Mavering treated it as the best kind of joke, and he was confirmed in this view of it by her laughing with him, after a first glance of what he thought mock piteousness.
XVI.
The clouds sailed across the irregular space of pale blue Northern sky which the break in the woods opened for them overhead. It was so still that they heard, and smiled to hear, the broken voices of the others, who had gone to get berries in another direction--Miss Anderson's hoarse murmur and Munt's artificial bass. Some words came from the party on the rocks.
"Isn't it perfect?" cried the young fellow in utter content.
"Yes, too perfect," answered the girl, rousing herself from the reverie in which they had both lost themselves, she did not know how long.
"Shall you gather any more?"
"No; I guess there's enough. Let's count them." He stooped over on his hand's and knees, and made as much of counting the bunches as he could.
"There's about one bunch and a half a piece. How shall we carry them?
We ought to come into camp as impressively as possible.""Yes," said Alice, looking into his face with dreamy absence. It was going through her mind, from some romance she had read, What if he were some sylvan creature, with that gaiety, that natural gladness and sweetness of his, so far from any happiness that was possible to her?
Ought not she to be afraid of him? She was thinking she was not afraid.
"I'll tell you," he said. "Tie the stems of all the bunches together, and swing them over a pole, like grapes of Eshcol. Don't you know the picture?""Oh yes."

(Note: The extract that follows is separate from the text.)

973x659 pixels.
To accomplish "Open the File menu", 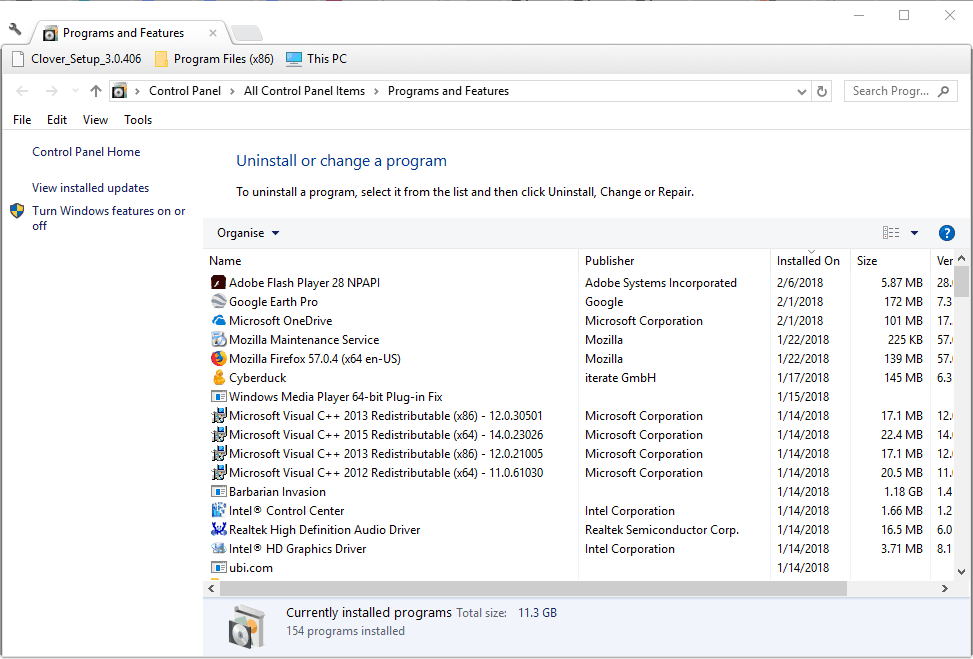I will tap(22, 120).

"Hold on! I'll get the pole." He cut a white birch sapling, and swept off its twigs and leaves, then he tied the bunches together, and slung them over the middle of the pole.
"Well?" she asked.
"Now we must rest the ends on our shoulders.""Do you think so?" she asked, with the reluctance that complies.

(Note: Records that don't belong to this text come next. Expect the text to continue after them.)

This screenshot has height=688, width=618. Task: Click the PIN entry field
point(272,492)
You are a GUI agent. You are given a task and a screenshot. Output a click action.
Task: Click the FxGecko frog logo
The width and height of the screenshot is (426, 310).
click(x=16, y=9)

"Yes, but not right away. I'll carry them out of the woods, and we'll form the procession just before we come in sight."Every one on the ledge recognised the tableau when it appeared, and saluted it with cheers and hand-clapping. Mrs. Pasmer bent a look on her daughter which she faced impenetrably.
"Where have you been?" "We thought you were lost!" "We were just organising a search expedition!" different ones shouted at them.

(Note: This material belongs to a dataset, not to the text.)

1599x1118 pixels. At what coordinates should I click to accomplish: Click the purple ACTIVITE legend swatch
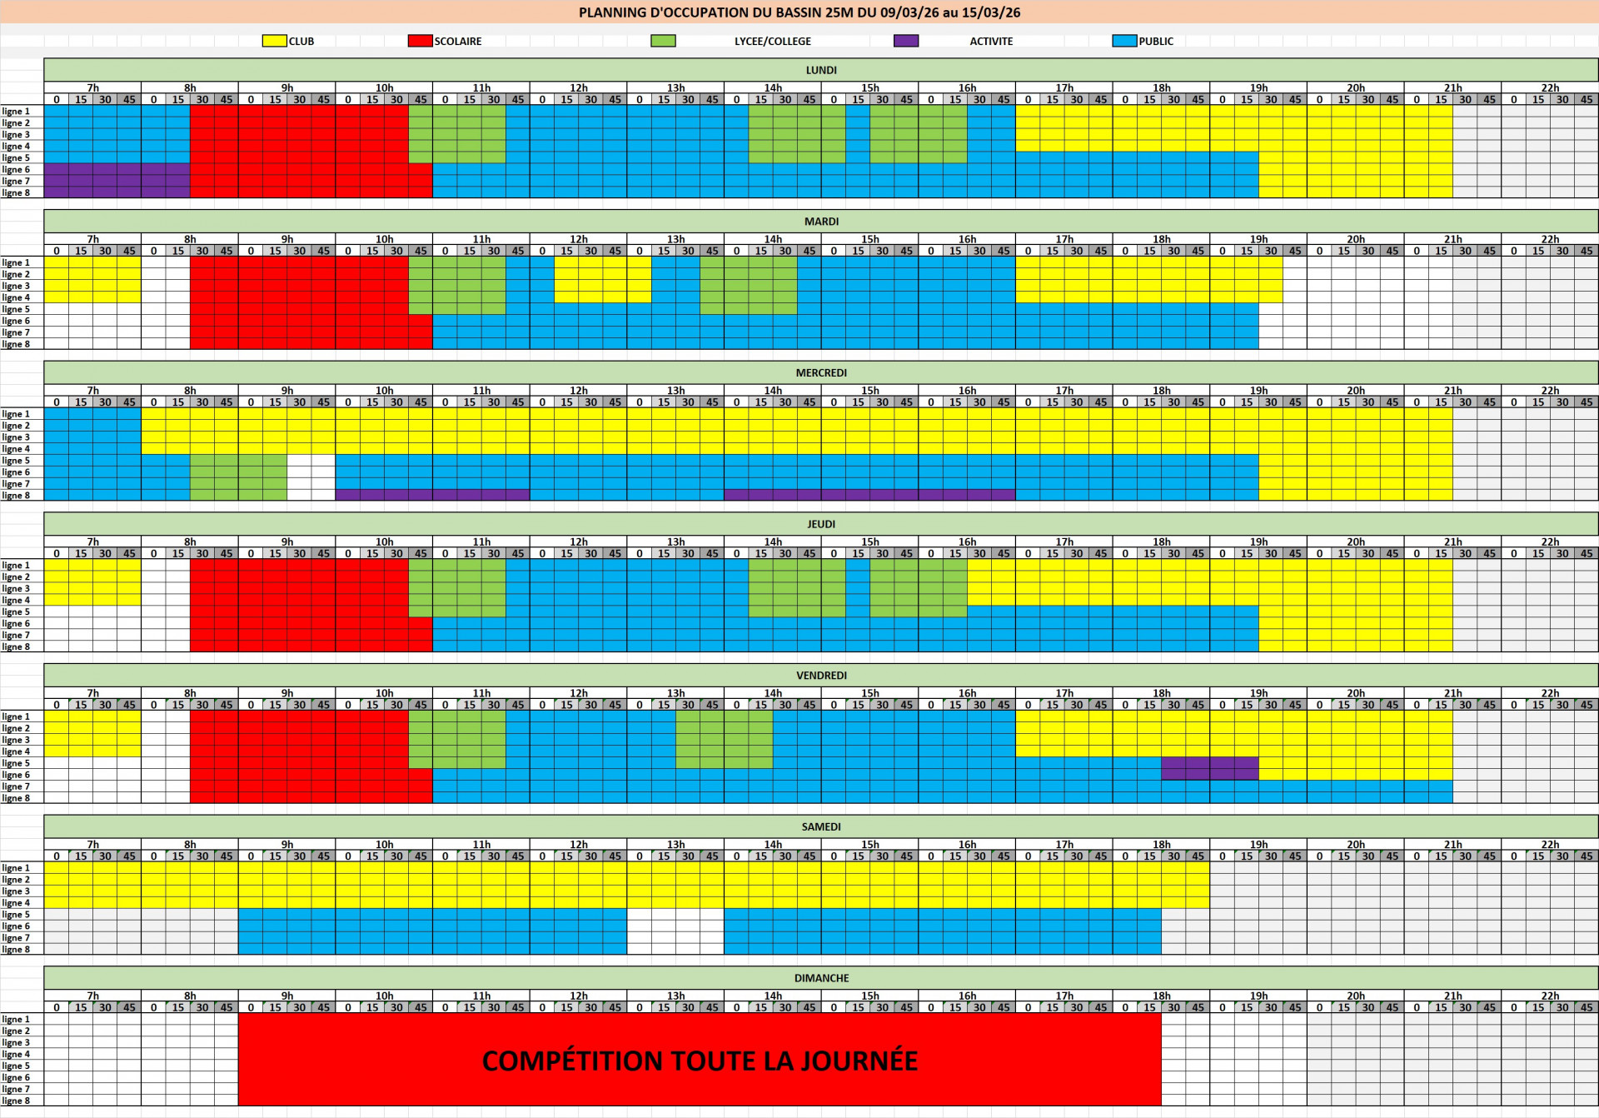(905, 41)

The lady with the coffee-pot was kneeling over it with her hand on it.
"Have some coffee, you poor things! You must be almost starved.""We looked about for you everywhere," said Munt, "and shouted ourselves dumb."Miss Anderson passed near Alice. "I knew where you were all the time!"Then the whole party fell to praising the novel conception of the bouquets of blueberries, and the talk began to flow away from Alice and Mavering in various channels.
All that had happened a few minutes ago in the blueberry patch seemed a far-off dream; the reality had died out of the looks and words.